実は、ほとんどの人は 2. の会社で働きたいというのだ。

絶対的な給与の多寡よりも、相対的に集団で優位となる方を、多くの人は選択する。

 

クリスタキス氏は、それを評してこのように述べている。

私たちは小さな池の大きな魚になりたいのであり、それより大きな魚になれてもクジラがうようよいる大海を泳ぐのは嫌なのである。
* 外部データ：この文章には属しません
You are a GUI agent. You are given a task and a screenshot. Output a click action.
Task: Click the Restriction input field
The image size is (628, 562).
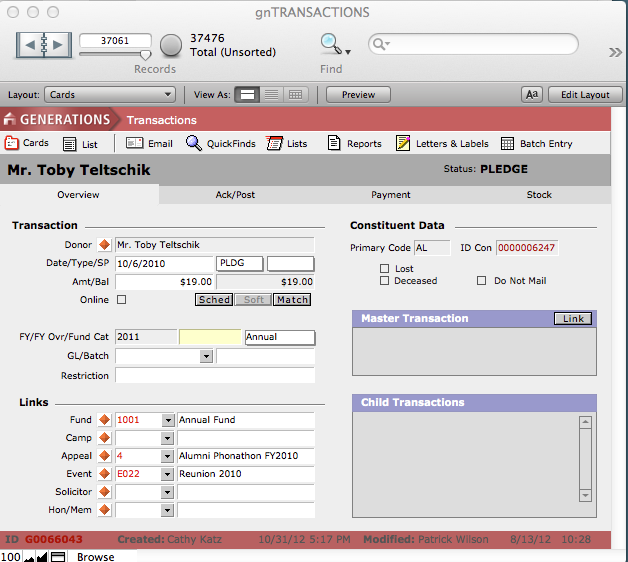click(214, 376)
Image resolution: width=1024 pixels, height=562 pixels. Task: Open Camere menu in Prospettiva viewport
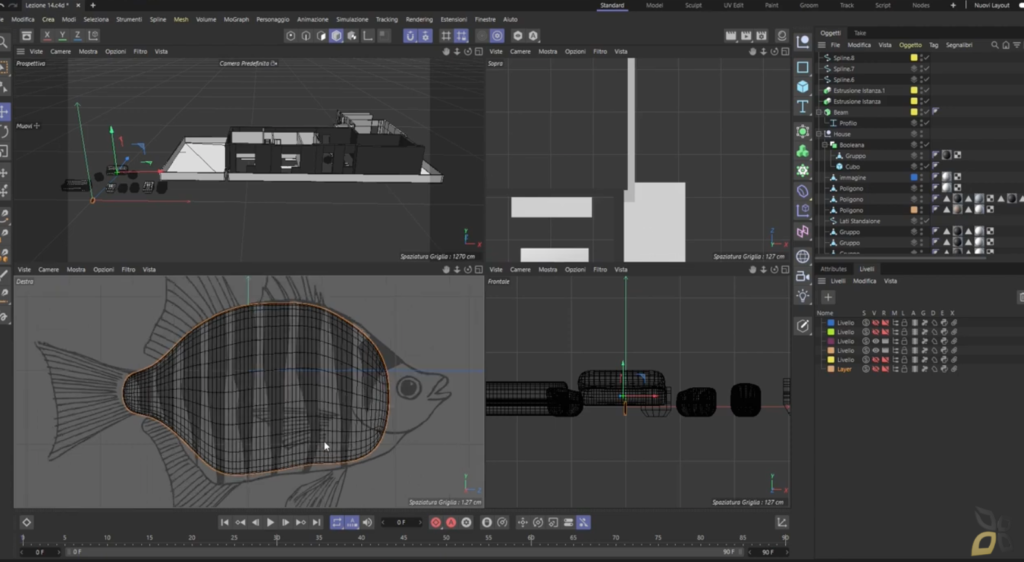click(x=61, y=52)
この傾向は、容姿などの肉体的な魅力についても、同様の結果が得られている。

 

 

だが、SNSはそれをブチ壊しにする。

嫌でも「ムカつく成功者」が目につく。

それが問題なのだ。

 

 

話は変わるが、しばらく前から、ZOZOの広報の方と、「貧者を救う」NPOの代表の方が事あるたびに論争しているのをTwitterで見かける。
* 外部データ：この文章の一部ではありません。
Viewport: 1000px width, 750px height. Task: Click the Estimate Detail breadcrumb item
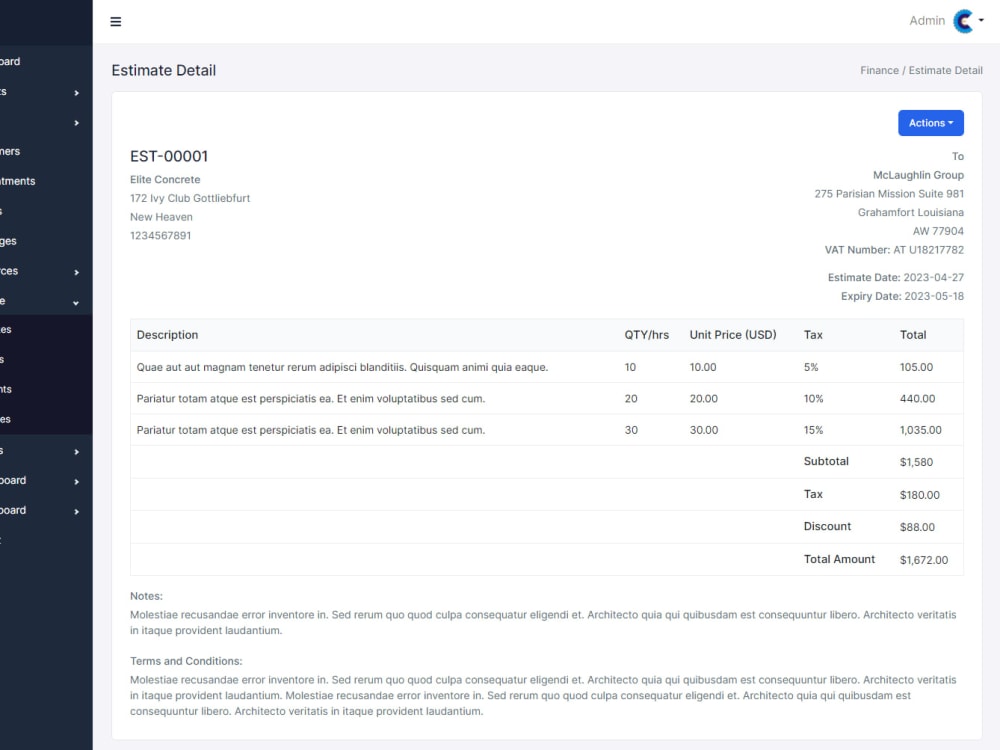(x=945, y=70)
もちろん、法的な範囲で私人や株式会社がカネを何に使うのかは自由だ。

また、貧者への支援の義務があるのは、公的機関であり、一私企業ではない。

だが、「大きなお金を使う」だけで、必ず批判は集まる。

 

また、ZOZOの経営者が打ち出した、1億円のお年玉についても賛否が別れている。

個人的には、異なるネットワークで顕著に見解が異なるのが、見ていて非常に面白い。(Facebookでこういうのは少ない。Twitterはこれだからやめられない)

この騒ぎの源泉となっているパワーは「人間とはうらやむ存在」というクリスタキス氏の指摘のとおりであろう。

 

以前、絶対的な貧困よりも、主観的な貧困が問題になる時代がやってきた、と書いた。

 

「数百億を、自分の旅行に使える人」と自分を比べた場合、ほとんどの人は格差を感じるだろう。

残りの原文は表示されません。